Runway’s pivot from machine learning to browser-based editing software sparks this reflection on the future of video editing
A couple years ago, I used Generative Adversarial Networks (GAN) to create a sequence that had previously only existed in my mind: a turtle trying to evolve into a different species, but it was stuck somewhere in between, each form resembling a distant relative of a turtle. At first, I didn’t know what tool could help me make this sequence. Scrolling through my social media feeds, I came across videos where images transition into each other seamlessly. This technique would have been ideal for the sequence in mind but I didn’t have the technical knowledge to create it myself.
That’s when I came across Runway, a user-friendly machine learning software that gave artists the tools to create AI-generated imagery. I created the initial turtle and morphed the image into many different variations by changing some of the parameters of the network to create a “latent walk”, a journey in the vector space of the image network. It resulted in this brief shot from Our Ark (2021):
With this tool, you could generate images and image sequences, train your own data sets, experiment with the working logic of GANs and visualize the impact of high-dimensional spaces.
Last December, Runway raised $35 million dollars in their Series B funding. Then, the company pivoted into a browser-based video editing platform. This was a curious move — isn’t video-editing software already a saturated field? How is machine learning related to video editing?
This move provides some insights here into where video production is heading in the near future. In gaming, instead of running certain games on your own device, you can now “stream” games which run on distant servers via cloud gaming subscription services. Similarly, moves like Runway’s indicate that video editing is moving into the cloud. Normally you’d need a strong editing computer with fast GPUs to edit and composite 4K footage. With cloud editing, strong computers in a remote server room would do the heavy work as you edit on a browser with a simple computer. A cloud-editor could be someone who edits and does visual effects (VFX) work anywhere with any computer.

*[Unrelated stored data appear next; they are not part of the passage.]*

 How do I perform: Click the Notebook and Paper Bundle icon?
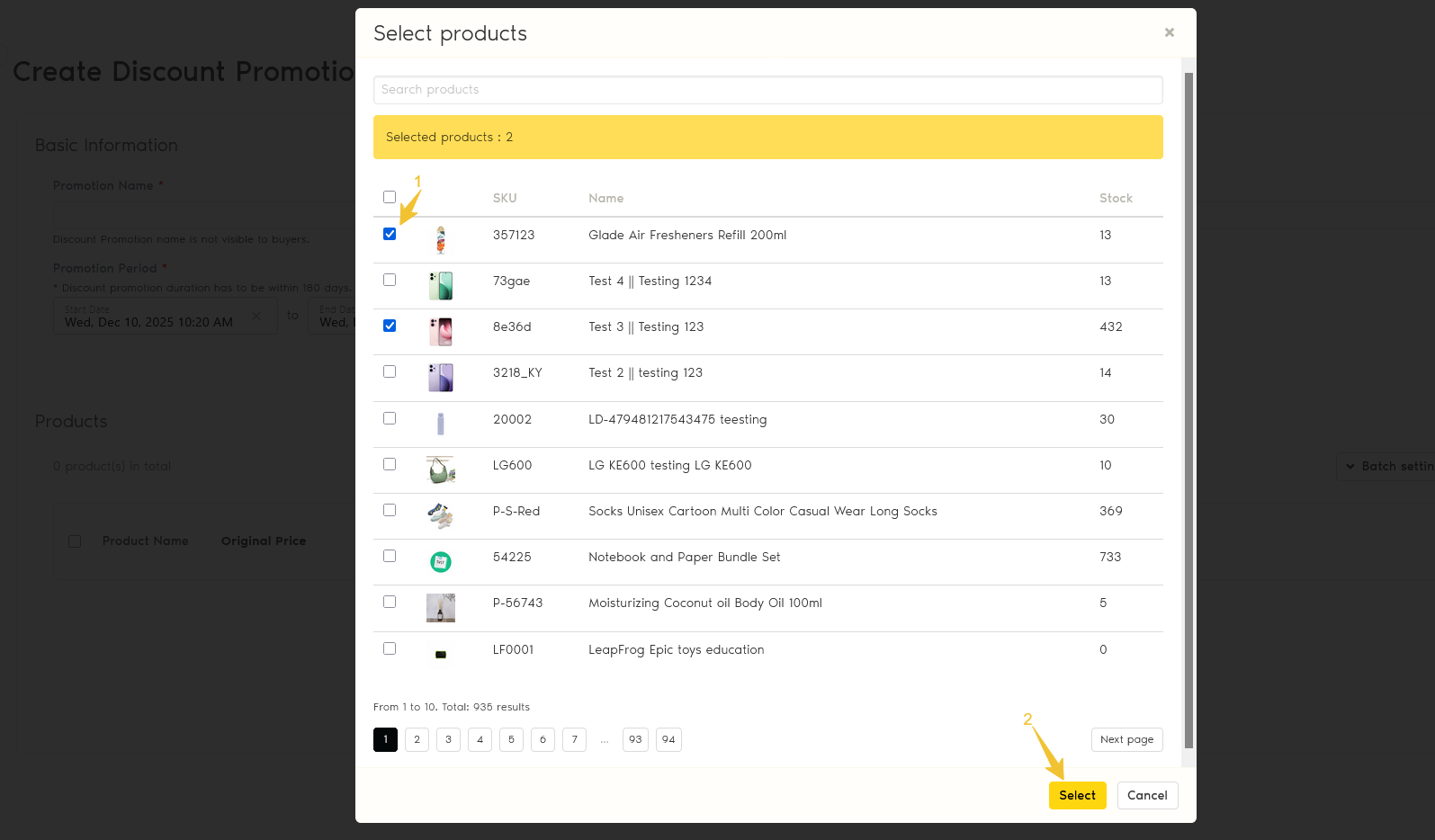[441, 562]
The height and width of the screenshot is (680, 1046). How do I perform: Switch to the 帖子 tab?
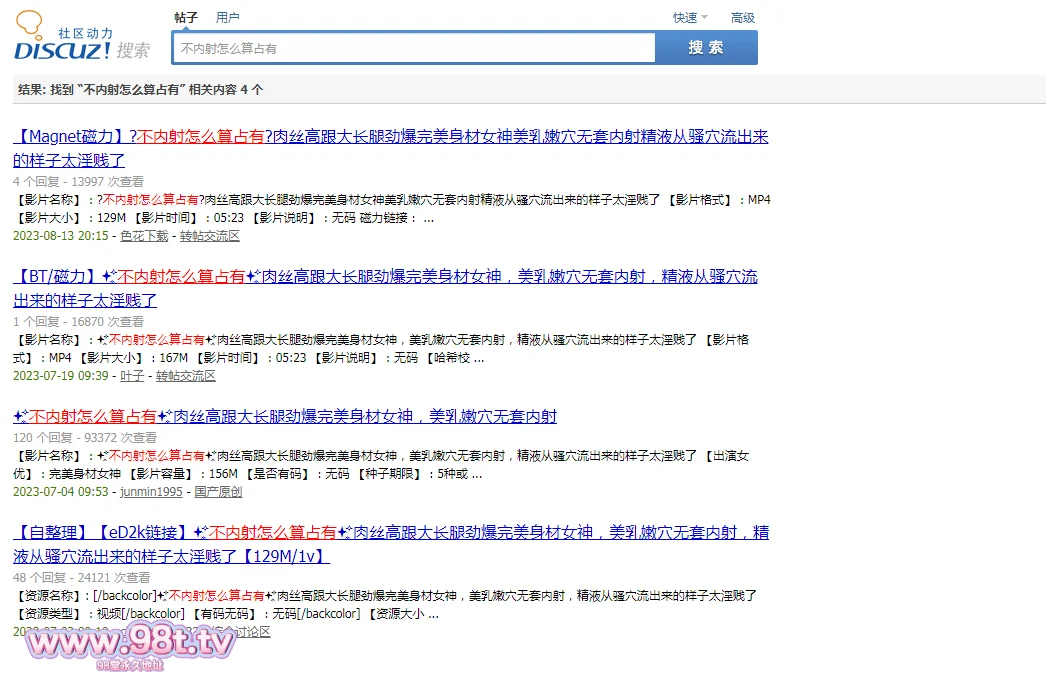pos(186,17)
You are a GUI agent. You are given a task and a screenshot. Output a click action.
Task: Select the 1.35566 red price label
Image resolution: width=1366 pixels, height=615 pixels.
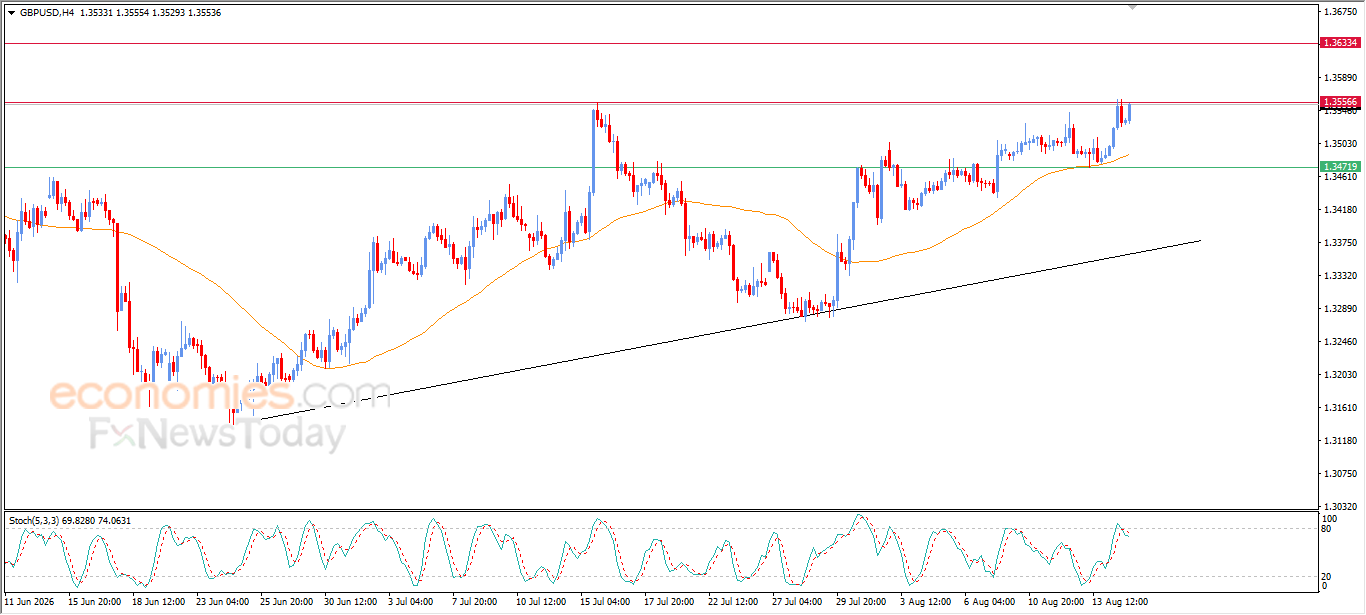pyautogui.click(x=1340, y=102)
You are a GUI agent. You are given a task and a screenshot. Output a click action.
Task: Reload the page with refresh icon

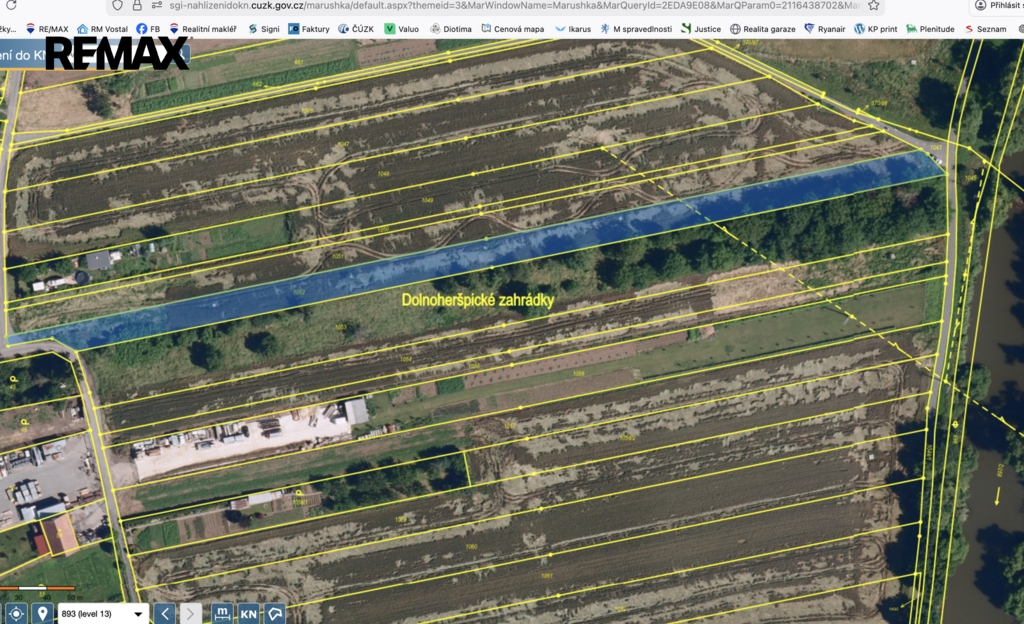11,5
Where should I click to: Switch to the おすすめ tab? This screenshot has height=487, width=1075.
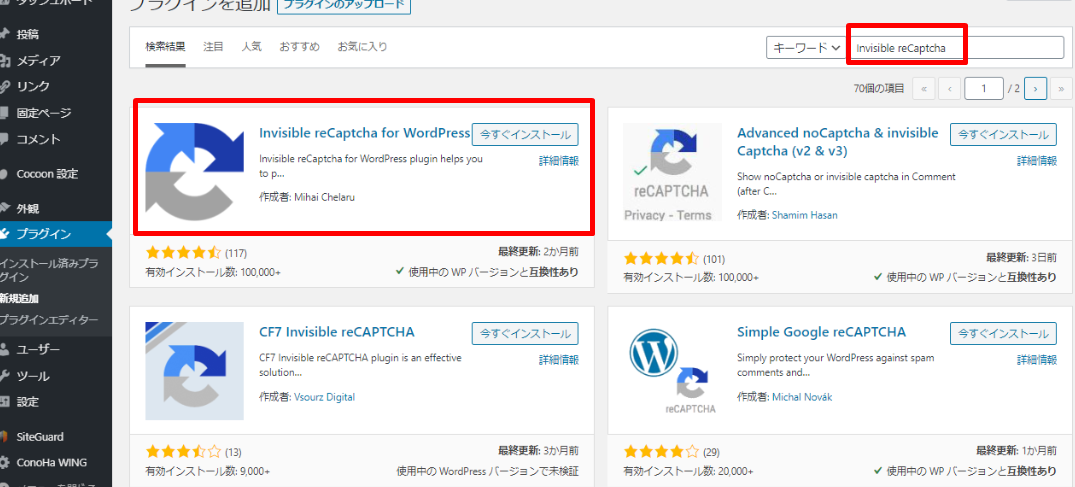299,47
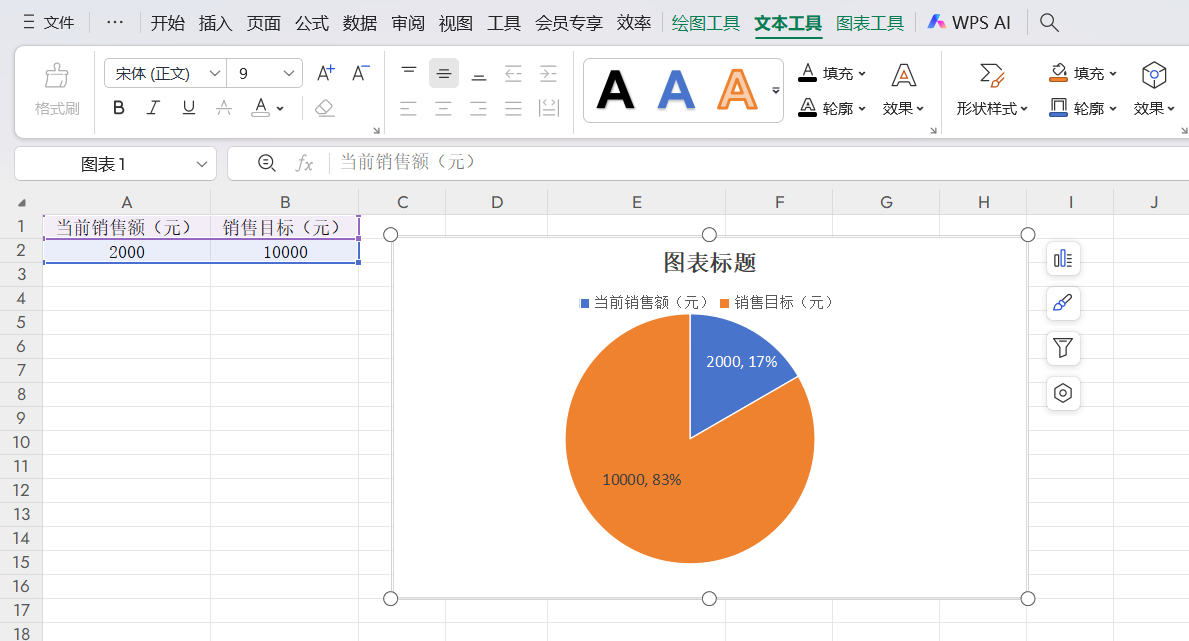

The other insight concerns the confluence of machine learning and VFX. Runway is just one team that is applying its experience with ML into the field of VFX. For example, with the datasets they trained, image segmentation or rotoscoping (the process of separating objects or characters from the background) is possible with just a few clicks. Until recently, these actions had to be done frame by frame. It is also possible to easily remove an object with a technique called inpainting. The computer automatically paints the background as if the object or the person never existed. For Cristóbal Valenzuela, CEO of Runway, AI “is enabling [users] to edit and generate video in ways that were unimaginable before.”
The film editing process changed a lot with the transition to digital, and will change drastically again as we start to use AI tools. Runway is not the only such project. For example:
- Jan Bot, an editing algorithm that scrapes the Eye Film Institute’s archive and automatically creates videos
- Kaspar, an AI assistant editor that tags, pulls selects and creates metadata
- Tools to edit video interviews by just editing the text, such as Reduct
- Text-to-video, such as OpenAI’s Clip (and this music video created with it)
- Videos that are generated by AI, such as the work of Casey Raes, Anna Ridler and Refik Anadol. Anadol, in particular, is popularizing the term “latent cinema” to describe this genre, but the term is also trademarked to his company
All these changes prompt us to reframe the practice of creating moving images. In her “State of Cinema 2021” essay, Nicole Brenez, curator of Cinémathèque Française, writes that “technical images have invaded the universe.” These images are created by computers, algorithms, technology, and mathematics. They are images that explain and operate on society. We have been using the tools of cinema, especially editing, to study and analyze these images by forming new relations between them. But now we are going beyond technical images — what about technical cuts? Editing decisions that are made by artificial intelligence? How should we deal with these computer-generated relations between images?
Scrolling through my algorithmically-generated social media feeds, I realize that what I’m looking at is a collection of technical cuts. Everyday, we are dealing with image sequences that are generated for us, and whose structuring logic we can’t understand. The relations these images have with each other is opaque. We try to make sense of them all day every day. We have already stepped into the world of AI-editing.